Wednesday, January 10, 2007

Talking to Strangers as Confession


I saw this guy sitting in Union Square every Friday and Saturday during the holiday season, and I couldn't help but wonder why. Each time I saw him, I felt this overwhelming compulsion to go over to him, sit down, and ask his how many people actually sat down and had a conversation. If they did, what kinds of things did they say? Deepest, darkest secrets and sins? that they were having a bad hair day? that the most ordinary things caused them to have an anxiety attack? And what kinds of people were they? Tourists or New Yorkers or lonely people or crazy people or people tired of shopping? If they told him things, how did he listen? Was he silent except for nodding his head? Did he practice "reflective listening" that told them he had heard accurately what they said? Did he attempt to fix or solve their problems, offering advice? And moreover, who was he? Was he a pastor too? Was he somebody selling religion or a fortune teller or a homeless person or sociologist doing an experiment or an actor in a film?

Maybe it was Jesus. That's what I told myself, both joking and serious at the same time. He was a manifestation of God's holy humor, a God who decides to send Jesus into the flesh again in modern day (a la Dostoevsky), as a homeless man in a holiday market holding up a homemade sign that says "Here to Listen." Only the irony is that no one stops to speak to him.

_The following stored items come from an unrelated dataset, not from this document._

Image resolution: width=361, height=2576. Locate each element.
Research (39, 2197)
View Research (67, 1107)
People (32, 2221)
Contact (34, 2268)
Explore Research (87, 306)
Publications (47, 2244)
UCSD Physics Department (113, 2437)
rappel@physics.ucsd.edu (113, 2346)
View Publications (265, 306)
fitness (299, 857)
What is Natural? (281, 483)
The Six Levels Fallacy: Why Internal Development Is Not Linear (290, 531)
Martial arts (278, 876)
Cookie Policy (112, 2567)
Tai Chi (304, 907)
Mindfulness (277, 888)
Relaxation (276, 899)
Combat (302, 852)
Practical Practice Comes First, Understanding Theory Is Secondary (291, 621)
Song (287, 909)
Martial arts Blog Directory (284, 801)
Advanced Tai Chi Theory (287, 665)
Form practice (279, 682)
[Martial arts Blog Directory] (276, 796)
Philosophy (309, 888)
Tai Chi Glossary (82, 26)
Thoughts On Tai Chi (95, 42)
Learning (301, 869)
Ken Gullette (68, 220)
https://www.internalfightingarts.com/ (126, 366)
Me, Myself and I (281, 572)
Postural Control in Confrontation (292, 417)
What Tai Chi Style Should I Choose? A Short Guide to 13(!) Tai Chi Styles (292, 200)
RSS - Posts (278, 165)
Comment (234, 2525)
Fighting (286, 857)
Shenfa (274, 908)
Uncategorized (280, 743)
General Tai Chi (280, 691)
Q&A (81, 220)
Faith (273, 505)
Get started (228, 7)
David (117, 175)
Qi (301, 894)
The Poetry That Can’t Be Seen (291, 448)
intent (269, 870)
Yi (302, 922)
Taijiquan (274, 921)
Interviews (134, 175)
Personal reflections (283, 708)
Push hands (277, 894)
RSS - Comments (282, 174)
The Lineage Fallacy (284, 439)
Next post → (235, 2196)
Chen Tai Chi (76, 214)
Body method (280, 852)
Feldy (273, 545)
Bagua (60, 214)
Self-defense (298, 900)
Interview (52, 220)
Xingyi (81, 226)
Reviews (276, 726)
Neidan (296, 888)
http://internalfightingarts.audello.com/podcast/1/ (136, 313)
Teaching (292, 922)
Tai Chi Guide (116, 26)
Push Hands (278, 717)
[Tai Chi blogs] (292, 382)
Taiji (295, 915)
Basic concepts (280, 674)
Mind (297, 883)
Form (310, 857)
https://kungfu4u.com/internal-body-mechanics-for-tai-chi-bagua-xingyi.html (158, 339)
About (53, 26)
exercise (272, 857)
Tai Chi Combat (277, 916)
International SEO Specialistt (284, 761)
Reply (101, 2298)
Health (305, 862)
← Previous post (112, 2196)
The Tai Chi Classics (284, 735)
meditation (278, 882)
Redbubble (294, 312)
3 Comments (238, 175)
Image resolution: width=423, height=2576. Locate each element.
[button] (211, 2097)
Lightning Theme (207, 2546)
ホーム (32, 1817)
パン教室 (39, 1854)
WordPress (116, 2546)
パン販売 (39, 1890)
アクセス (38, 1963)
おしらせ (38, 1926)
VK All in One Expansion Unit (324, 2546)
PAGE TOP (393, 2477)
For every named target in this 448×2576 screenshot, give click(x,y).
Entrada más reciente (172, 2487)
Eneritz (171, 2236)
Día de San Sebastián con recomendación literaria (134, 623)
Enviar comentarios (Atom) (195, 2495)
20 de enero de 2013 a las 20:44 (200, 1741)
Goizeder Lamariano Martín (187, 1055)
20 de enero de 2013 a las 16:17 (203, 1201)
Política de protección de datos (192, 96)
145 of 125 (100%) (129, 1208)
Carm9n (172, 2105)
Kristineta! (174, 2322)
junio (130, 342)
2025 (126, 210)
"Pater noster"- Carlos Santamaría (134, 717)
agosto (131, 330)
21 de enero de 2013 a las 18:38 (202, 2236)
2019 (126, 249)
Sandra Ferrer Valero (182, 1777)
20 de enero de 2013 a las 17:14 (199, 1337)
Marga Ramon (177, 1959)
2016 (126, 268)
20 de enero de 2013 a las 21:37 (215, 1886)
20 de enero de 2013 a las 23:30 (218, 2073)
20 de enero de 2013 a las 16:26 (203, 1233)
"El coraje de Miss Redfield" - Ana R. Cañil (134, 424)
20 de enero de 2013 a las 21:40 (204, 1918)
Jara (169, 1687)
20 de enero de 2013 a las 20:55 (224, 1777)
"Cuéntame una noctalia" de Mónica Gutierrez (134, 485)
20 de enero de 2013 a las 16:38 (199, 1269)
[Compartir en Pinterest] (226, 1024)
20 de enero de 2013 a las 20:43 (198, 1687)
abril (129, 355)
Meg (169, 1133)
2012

Confession is good for the soul, goes the old saying--only we rarely engage in this spiritual practice with any kind of depth, if at all. We rarely speak our sins to a listening ear. Instead, we will pause for a moment of silence during worship (but only a moment because we can't handle too much silence) before we move triumphantly and thankfully onto absolution. Or worse yet, we prefer to make our confession anonymously to strangers, like the man in Union Square: a modern-priest or messiah ready to hear our confession, and then we never have to see him again. We will send our confessions beautifully written on postcards with images and art to a stranger (see the book PostSecret: Extraordinary Confessions from Ordinary Lives by Frank Warren). We will expose our lives to strangers on the internet via blogs or YouTube. We will confess to a church website, but not an actual church of flesh-and-blood people (see the New York Times article on Life Church, an Oklahoma Covenant church which set up a section of their website for anonymous confessions - http://www.lifechurch.tv/Default.aspx?p=635y). In essence, when we confess to strangers or anonymously, we confess into a black hole or vacuum. It's a confession without legs, with no faith community for accountability or support or healing. I suspect that absolution doesn't always come immediately or at least we have to circle our way there; and it matters that you have someone tangible to walk with on the way.

Most New Yorkers love to talk to strangers; you almost have to when you are forced to sit so close to each other in a restaurant or wait in line for hours at that damn DMV on 34th Street. When you talk to strangers, you get to choose what to reveal about yourself. It has the appearance of openness and vulnerability about who you are, and sometimes even your secrets and sins. But it is only an inadequate substitute for confession, and I think that we secretly long for the real thing. At its best, confession names truth, about ourselves and consequences of our choices, actions, and priorities. That naming has power because it pushes us towards the path of forgiveness and reconciliation--sometimes with God, and sometimes with those we have hurt or against whom we have sinned. The hardest kind of confession--the hardest kind of sin to speak to a listening ear--is when we must look the person whom we have hurt in the face and it is their ear that hears our confession. And that can't happen on the internet or on a postcard; it only happens with flesh-and-blood listeners.

I never did stop and talk to the man in Union Square who faithfully sat each weekend near the subway entrance for 4 weeks. Part of me liked the mystery of not knowing, and another part of me (I confess) didn't want to be seen as talking to him for fear of what people might think. I was afraid they would think that I was one of those crazy or lonely or sinful people who had no one else to talk to but a stranger. So whether or not it was Jesus in New York for a visit, I'll never know. What I did discover is that even a modern-day "Jesus" needs someone to listen; once, when I walked by, I saw him holding his sign and talking on a cell phone.